Short task - From the VSA home lab write-up below, list each resource setting given for the three new VMs deployed for the nested ESXi install.
-- BEGIN Selected excerpt --
Last week I had some time to set up VMware VSA (vSphere Storage Appliance) in my home lab. VSA allows you to use local host storage (SATA or SAS drives) as shared storage with a built-in NFS server and automatic replication between cluster hosts.
To be officially supported by VMware, the storage controller in your servers has to be on the hardware compatibility list. There are many controllers from LSI, Dell, HP, and others listed. From what I could determine, software-based onboard RAID is not supported. The hosts must have a minimum of 4 gigabit NICs, 6GB of RAM, and a maximum of 72GB of RAM, although higher amounts of RAM should work but is not tested by VMware. 2.0GHz dual core is the lowest supported CPU configuration.
For my lab environment, I already have 2 HP servers configured with shared iSCSI storage running ESXi 5.1, but they do not have local RAID controllers nor 4 NICs each (only 2 NICs). I decided to create a “nested ESXi” install so that I could create 3 nodes for a VSA cluster. I deployed 3 new VMs with 2 vCPU sockets, 6GB RAM, 4 x E1000 NICs, and 250GB of disk space (thin). I created a new VLAN on my lab switch and Nexus 1000v distributed switch to use for the VSA back-end network. I also created a new port profile on the Nexus 1000v that was configured as a VLAN trunk instead of access port. That way my nested ESXi guest VMs can access all of the VLANs with dot1q tagging.
To allow nested ESXi to work with 64-bit guests, I had to enable hardware virtualization in the VM settings through the vSphere Web Client.
-- END Selected excerpt --
-- BEGIN Source data --
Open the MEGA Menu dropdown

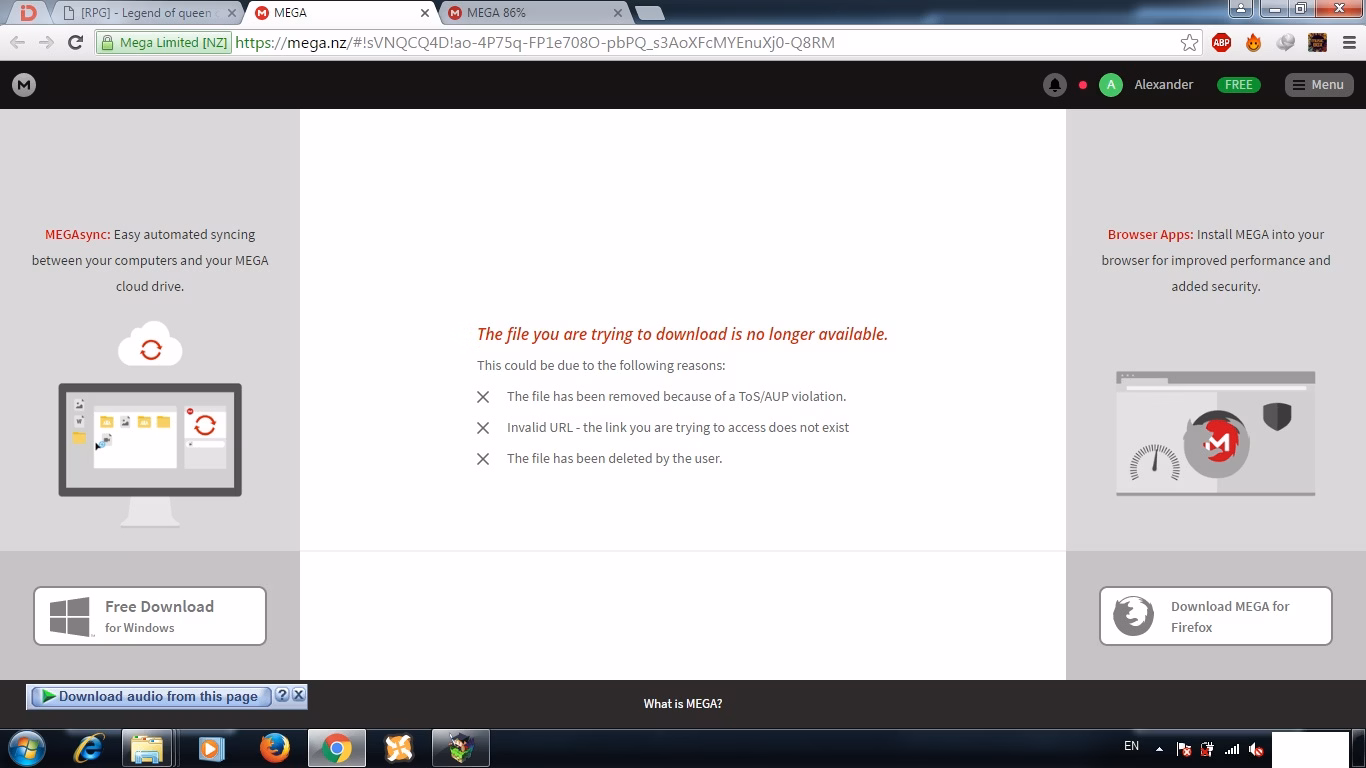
-- END Source data --
Solution to this problem -
- 2 vCPU sockets
- 6GB RAM
- 4 x E1000 NICs
- 250GB of disk space (thin)